— OBJECTIVE —
Copy out the records below word for word, omitting the pictures.

— Dataset entries —

-------------------------

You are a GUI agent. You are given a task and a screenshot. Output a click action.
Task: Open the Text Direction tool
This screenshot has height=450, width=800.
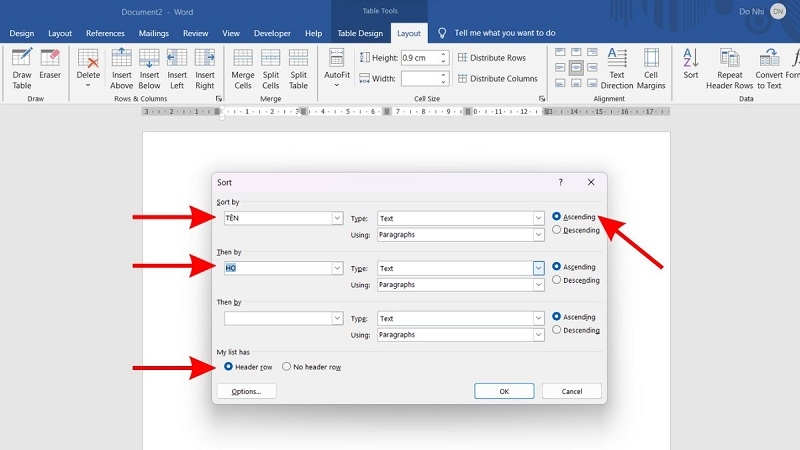point(617,67)
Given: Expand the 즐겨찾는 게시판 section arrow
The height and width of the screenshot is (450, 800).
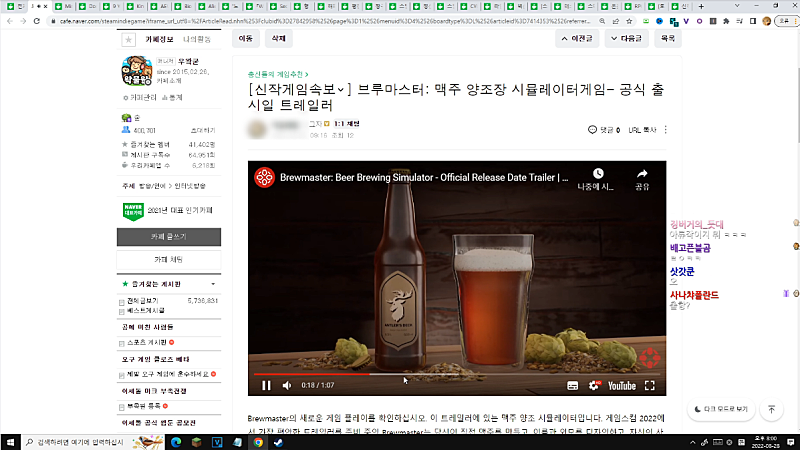Looking at the screenshot, I should (213, 284).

-------------------------

— FULL OUTPUT —
You are a GUI agent. You are given a task and a screenshot. Output a click action.
Task: Open the Text Direction tool
This screenshot has height=450, width=800.
point(617,67)
Given: Expand the 즐겨찾는 게시판 section arrow
The height and width of the screenshot is (450, 800).
Looking at the screenshot, I should (213, 284).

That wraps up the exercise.